Stored data
▬▬▬▬▬▬▬▬▬▬
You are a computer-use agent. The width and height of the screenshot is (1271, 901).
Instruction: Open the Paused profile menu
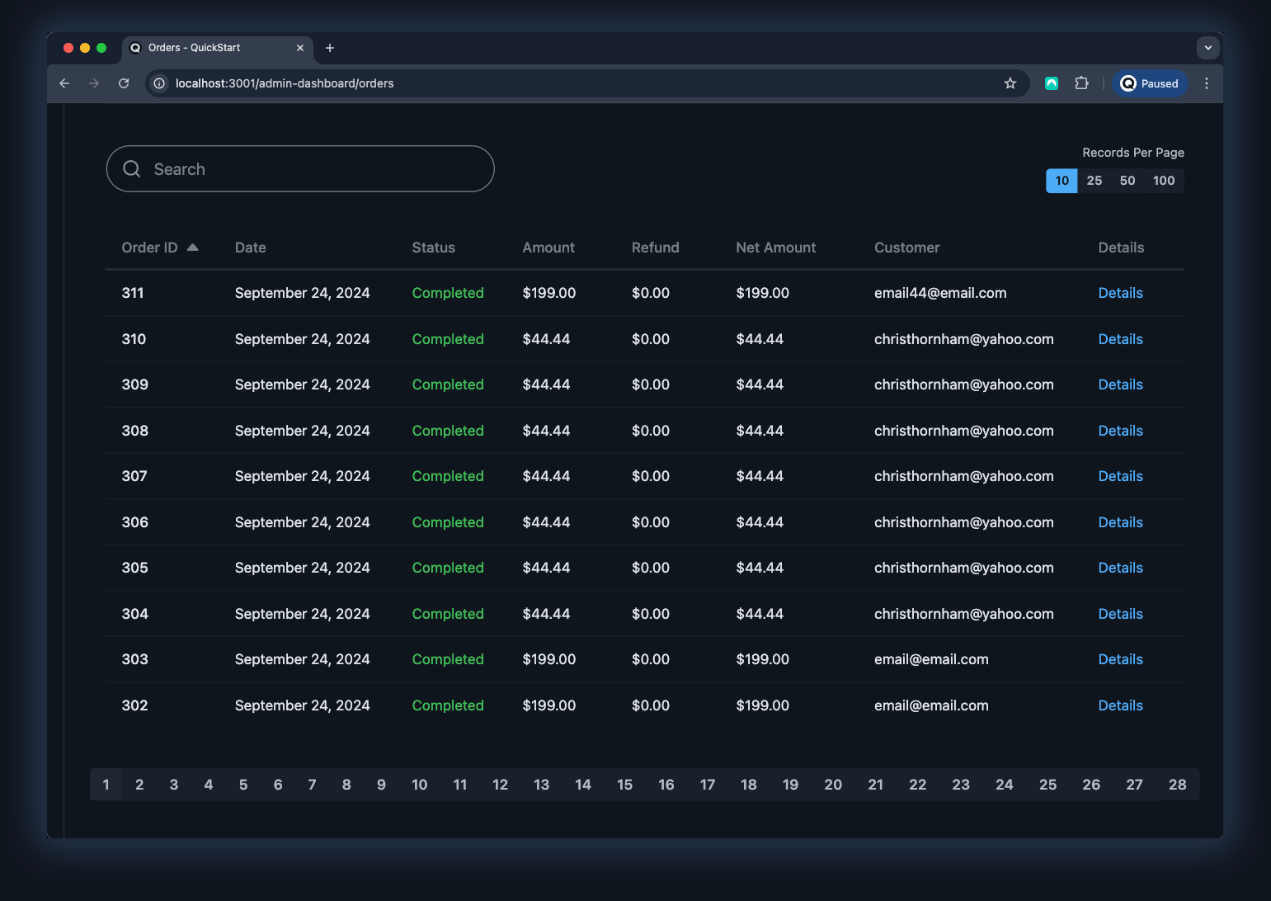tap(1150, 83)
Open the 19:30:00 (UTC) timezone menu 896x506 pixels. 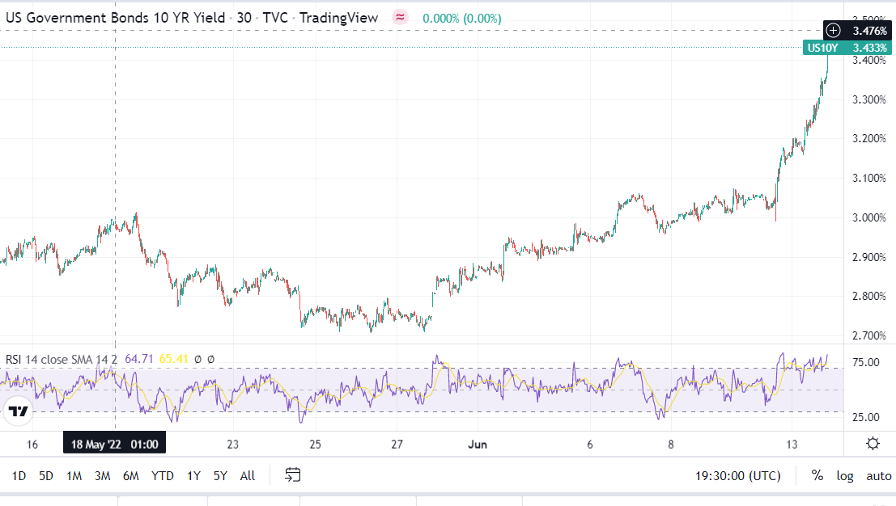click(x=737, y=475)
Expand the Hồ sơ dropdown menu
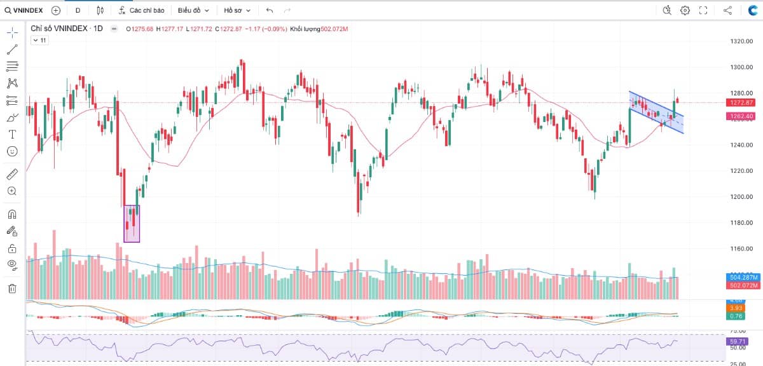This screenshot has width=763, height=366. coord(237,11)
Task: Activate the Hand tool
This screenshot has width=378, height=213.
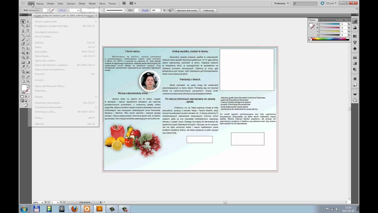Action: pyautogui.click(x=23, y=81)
▬▬▬▬▬▬▬▬▬▬
— Exercise details —
Extract exactly the lines from the one containing "Task: Activate the Hand tool" through the last line of the records above, both included, and leave out the pictures.

— Answer space —
Task: Activate the Hand tool
This screenshot has width=378, height=213.
Action: pyautogui.click(x=23, y=81)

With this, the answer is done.